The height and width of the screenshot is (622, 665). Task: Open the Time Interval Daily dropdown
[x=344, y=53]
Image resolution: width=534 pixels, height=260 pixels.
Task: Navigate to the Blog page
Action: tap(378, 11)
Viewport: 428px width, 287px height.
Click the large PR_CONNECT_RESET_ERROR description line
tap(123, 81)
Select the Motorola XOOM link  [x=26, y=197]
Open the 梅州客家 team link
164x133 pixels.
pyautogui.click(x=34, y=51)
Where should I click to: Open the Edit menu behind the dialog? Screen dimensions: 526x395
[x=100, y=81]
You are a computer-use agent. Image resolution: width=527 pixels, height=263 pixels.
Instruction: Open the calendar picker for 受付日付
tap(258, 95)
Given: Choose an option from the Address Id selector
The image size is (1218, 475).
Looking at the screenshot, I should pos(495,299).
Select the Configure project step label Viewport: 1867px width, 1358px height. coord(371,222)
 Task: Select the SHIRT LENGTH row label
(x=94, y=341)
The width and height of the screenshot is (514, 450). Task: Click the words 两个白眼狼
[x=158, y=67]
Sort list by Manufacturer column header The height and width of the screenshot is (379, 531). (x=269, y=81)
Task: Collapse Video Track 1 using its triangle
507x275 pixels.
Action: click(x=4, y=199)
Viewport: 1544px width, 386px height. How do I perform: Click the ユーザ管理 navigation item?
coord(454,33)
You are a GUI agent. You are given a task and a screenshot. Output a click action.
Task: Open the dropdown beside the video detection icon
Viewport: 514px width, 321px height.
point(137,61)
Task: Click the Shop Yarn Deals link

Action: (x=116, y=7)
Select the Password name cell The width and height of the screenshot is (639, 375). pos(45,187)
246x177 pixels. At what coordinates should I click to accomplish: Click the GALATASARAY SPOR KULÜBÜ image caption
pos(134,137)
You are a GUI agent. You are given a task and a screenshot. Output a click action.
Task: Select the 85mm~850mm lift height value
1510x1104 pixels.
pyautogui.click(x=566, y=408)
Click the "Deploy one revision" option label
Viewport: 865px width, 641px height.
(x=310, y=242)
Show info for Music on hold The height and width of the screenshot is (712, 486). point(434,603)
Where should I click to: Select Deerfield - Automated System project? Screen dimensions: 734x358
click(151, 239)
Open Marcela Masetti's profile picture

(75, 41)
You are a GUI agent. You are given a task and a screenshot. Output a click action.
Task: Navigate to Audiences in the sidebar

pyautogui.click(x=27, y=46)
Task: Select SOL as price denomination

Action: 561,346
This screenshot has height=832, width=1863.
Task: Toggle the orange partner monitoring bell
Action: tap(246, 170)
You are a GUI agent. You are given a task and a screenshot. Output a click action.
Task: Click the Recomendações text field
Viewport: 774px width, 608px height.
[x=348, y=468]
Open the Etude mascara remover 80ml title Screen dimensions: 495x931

# # # # # # #

§ INSTRUCTIONS TO FOLLOW
Copy out exactly the lines that begin at the one with "Task: Click the Recomendações text field" and end at the close of the material above; nothing else belongs in the answer.

§ FINISHED TASK
Task: Click the Recomendações text field
Viewport: 774px width, 608px height.
[x=348, y=468]
Open the Etude mascara remover 80ml title Screen dimensions: 495x931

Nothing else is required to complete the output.